Heat equation on ball - one-dimensional description

Question

I want to solve the transient heat equation on a ball. The boundary condition is the same over the hole outer surface. So this should reduce to a one-dimensional problem in radial direction. However I cannot use the one-dim heat equation, since the surface through which the heat flows goes quadratic with the radius.
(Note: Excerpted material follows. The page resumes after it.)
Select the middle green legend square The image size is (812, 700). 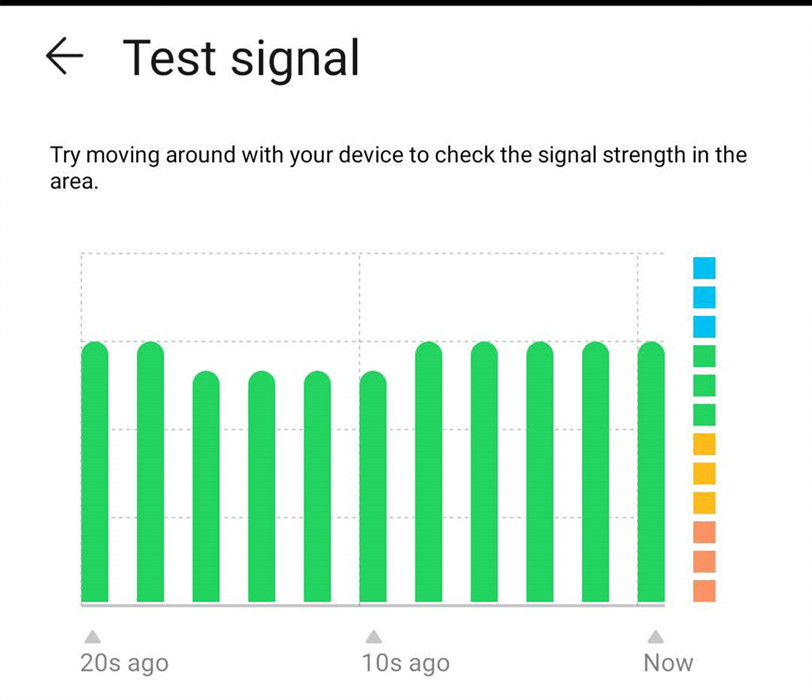tap(704, 385)
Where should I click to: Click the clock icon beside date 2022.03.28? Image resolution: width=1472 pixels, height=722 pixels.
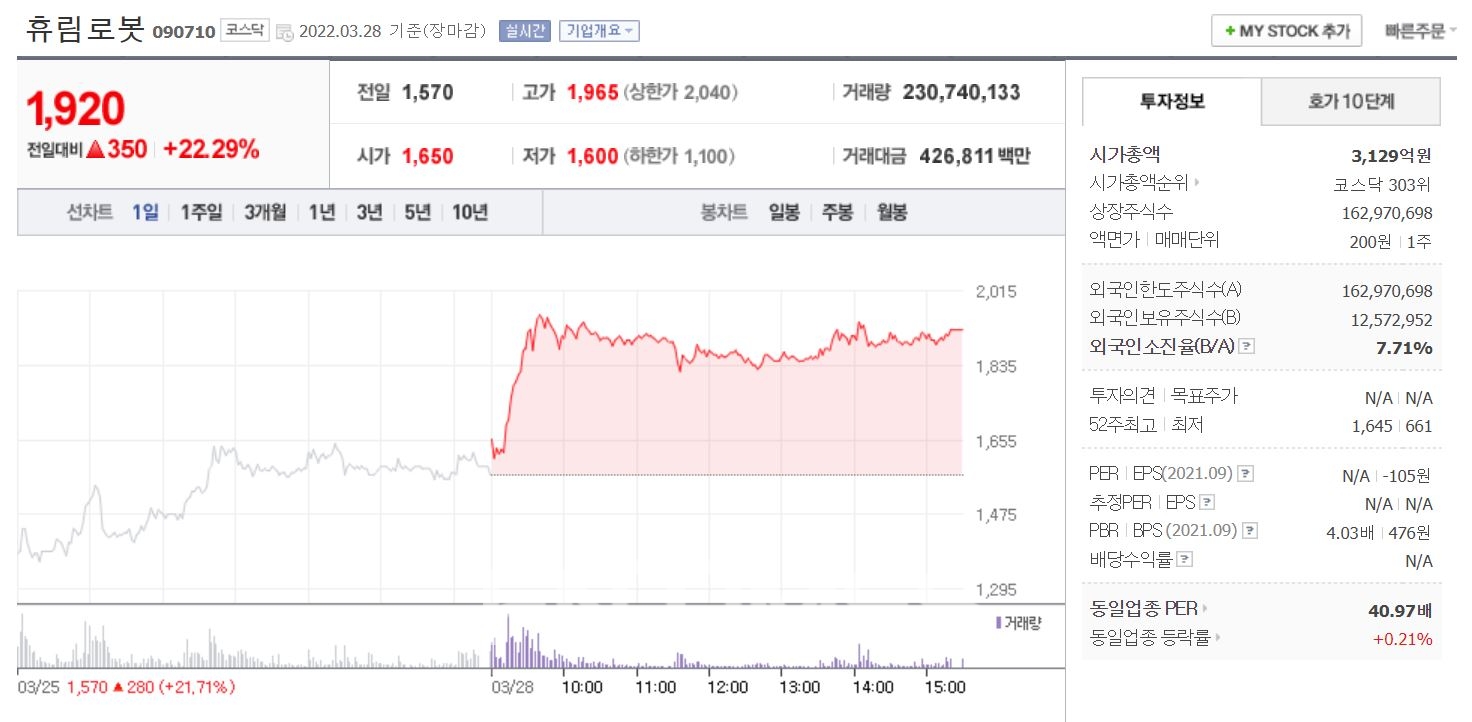tap(287, 31)
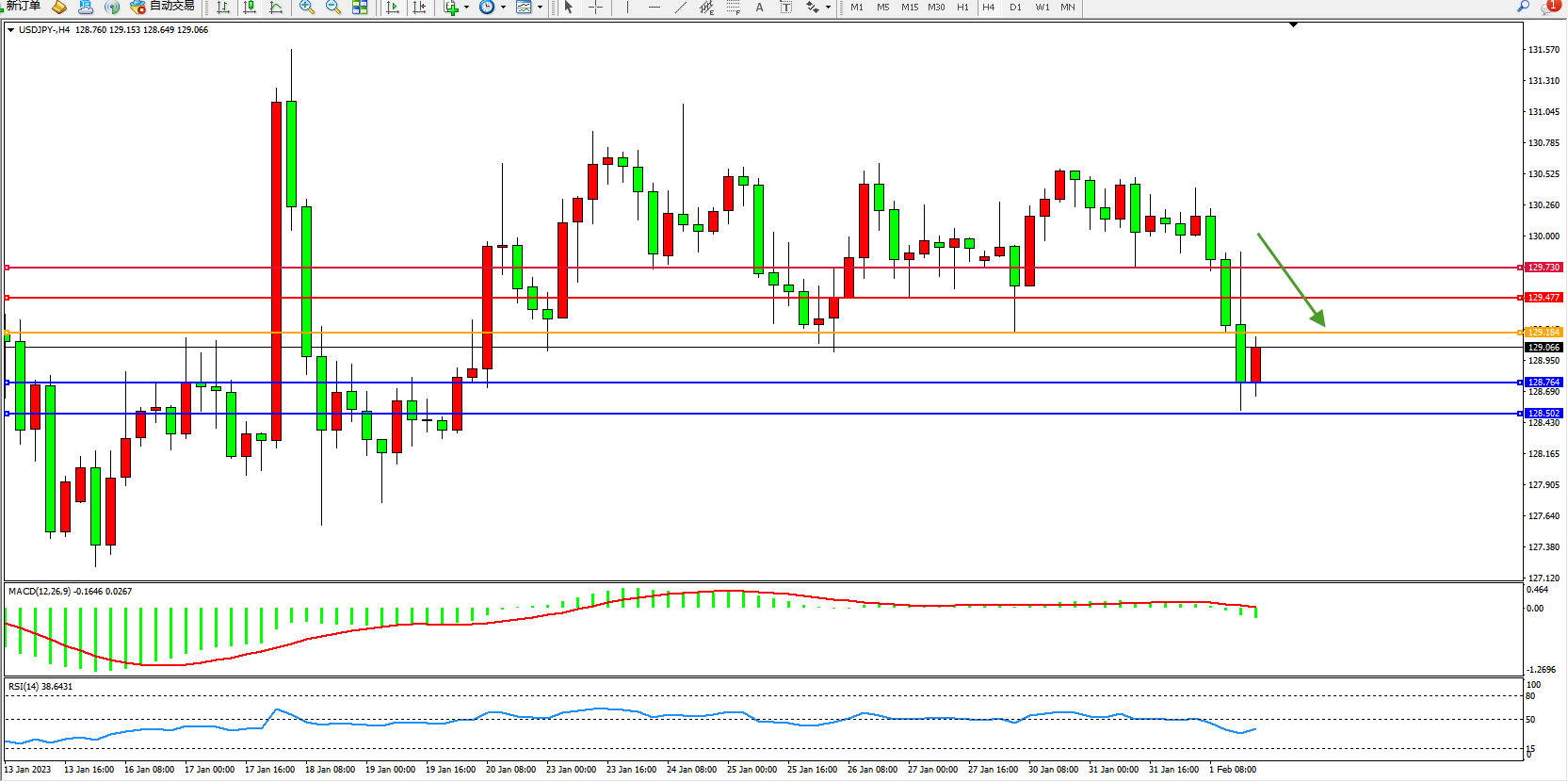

Is the following approach correct: Take the heat equation, transform it into sperical coordinates and eliminate the derivatives in angular directions. I think the last part is justified, because of the rotational symmetry of the boundary condition. So I end up with this equation:

$$ \frac{\partial T}{\partial t} = \alpha \frac{1}{r^2}\frac{\partial}{\partial r} \left( r^2\frac{\partial T}{\partial r}\right) $$ with thermal diffusivity $\alpha$. Is this the correct reformulation of the heat equation on a ball to a one-dimensional problem?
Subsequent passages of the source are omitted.